For basic information about HTML, see Wikipedia:HTML.

When you see Kol_Panic talking about serving HTML over PSYC, he's talking about HTML 5, even though psyced already transmits HTML-rendered profiles via PSYC to web-based clients such as PsycZilla. But that's just the beginning of the future of web-based (or rather.. remote GUI?) technology. Several PSYC clients prefer HTML-based GUIs over traditional user interface technologies.

HTML5

HTML5 is the result of efforts by the Web Hypertext Application Technology Working Group to provide a compatible successor to HTML 4.0 that would more adequately address Web applications.

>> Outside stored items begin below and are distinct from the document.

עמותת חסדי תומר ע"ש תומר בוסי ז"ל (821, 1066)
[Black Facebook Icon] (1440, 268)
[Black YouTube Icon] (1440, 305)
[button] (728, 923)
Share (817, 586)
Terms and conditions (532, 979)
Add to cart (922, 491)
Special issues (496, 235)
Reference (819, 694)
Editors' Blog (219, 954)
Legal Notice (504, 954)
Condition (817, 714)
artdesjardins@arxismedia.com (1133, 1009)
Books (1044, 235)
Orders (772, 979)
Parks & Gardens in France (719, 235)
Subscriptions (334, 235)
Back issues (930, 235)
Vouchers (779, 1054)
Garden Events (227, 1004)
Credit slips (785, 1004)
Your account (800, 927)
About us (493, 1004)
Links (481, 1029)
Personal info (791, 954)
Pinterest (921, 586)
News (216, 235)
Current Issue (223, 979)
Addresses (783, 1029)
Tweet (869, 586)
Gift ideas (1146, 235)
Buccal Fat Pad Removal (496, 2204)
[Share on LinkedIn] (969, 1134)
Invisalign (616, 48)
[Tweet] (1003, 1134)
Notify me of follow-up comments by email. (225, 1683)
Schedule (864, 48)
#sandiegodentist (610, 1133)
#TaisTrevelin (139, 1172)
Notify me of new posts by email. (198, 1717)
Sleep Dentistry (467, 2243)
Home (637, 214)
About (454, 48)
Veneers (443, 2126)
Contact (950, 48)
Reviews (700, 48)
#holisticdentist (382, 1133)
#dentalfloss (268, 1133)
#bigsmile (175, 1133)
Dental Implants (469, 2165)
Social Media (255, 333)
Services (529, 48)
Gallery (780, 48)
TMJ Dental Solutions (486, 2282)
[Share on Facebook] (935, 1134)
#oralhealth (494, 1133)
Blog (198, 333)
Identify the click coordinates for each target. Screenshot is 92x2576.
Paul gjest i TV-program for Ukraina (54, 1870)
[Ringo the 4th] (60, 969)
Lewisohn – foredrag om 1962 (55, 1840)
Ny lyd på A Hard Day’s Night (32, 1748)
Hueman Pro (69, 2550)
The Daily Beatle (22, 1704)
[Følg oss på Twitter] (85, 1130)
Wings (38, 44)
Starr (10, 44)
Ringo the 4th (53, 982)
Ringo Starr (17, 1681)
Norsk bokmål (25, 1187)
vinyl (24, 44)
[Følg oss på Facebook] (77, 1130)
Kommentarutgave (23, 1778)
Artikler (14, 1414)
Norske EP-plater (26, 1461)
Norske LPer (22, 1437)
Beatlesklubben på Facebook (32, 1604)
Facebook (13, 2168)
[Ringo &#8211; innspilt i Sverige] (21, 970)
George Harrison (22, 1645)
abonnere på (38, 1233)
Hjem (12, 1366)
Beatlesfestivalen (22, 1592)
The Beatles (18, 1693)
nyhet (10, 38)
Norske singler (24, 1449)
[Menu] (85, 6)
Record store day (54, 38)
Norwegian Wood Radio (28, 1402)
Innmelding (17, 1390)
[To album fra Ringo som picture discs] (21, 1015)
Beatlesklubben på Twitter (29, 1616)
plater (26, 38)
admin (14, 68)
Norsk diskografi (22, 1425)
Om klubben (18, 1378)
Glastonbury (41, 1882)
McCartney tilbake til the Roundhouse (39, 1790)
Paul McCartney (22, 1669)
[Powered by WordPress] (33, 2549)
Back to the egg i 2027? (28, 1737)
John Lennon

HTML5 is the successor to HTML4, XHTML1, and DOM Level 2 HTML. Just as people often mean mean (X)HTML/DOM/CSS/ECMAScript when they talk about HTML today, the worthwhile thing about HTML5 is that that provides essential hooks for that suite of technologies to provide a two-way interaction with the server.

Understand that HTML5 is not going to remove the limitations of HTTP on its own[1]. It may, however, open the door for web applications to communicate over other protocols, including PSYC, with the server and it will make the case for revisions to HTTP to support server-initiated transfers over the persistent connection established in HTTP 1.1. Even so, HTTP will not offer HTML5 the advantages PSYC does in terms of open federation, multicast routing, shared presence and true push.

The current HTTP-compatible protocol proposal is websockets[2]. This version of the websockets protocol specifies UTF-8 text and uses magic bytes for framing. The initial handshake is an HTTP 1.1 Upgrade request. If the websockets draft becomes a standard, which is likely, it will be a very implementable one compared to others in the psyced portfolio.

Support and Deployment

This assumes one or more PSYC clients, like Dyskinesia, will continue to be built around a GUI that supports Webkit, Mozilla or another HTML5 rendering engine. In the absence of native client support, PSYC may take a similar role with HTTP that it currently takes with IRC and XMPP, that of an enabling technology running invisibly behind the scenes, and PSYC servers may present an even stronger platform for server-based applications as they already are today, in a similar way as it happened for the web.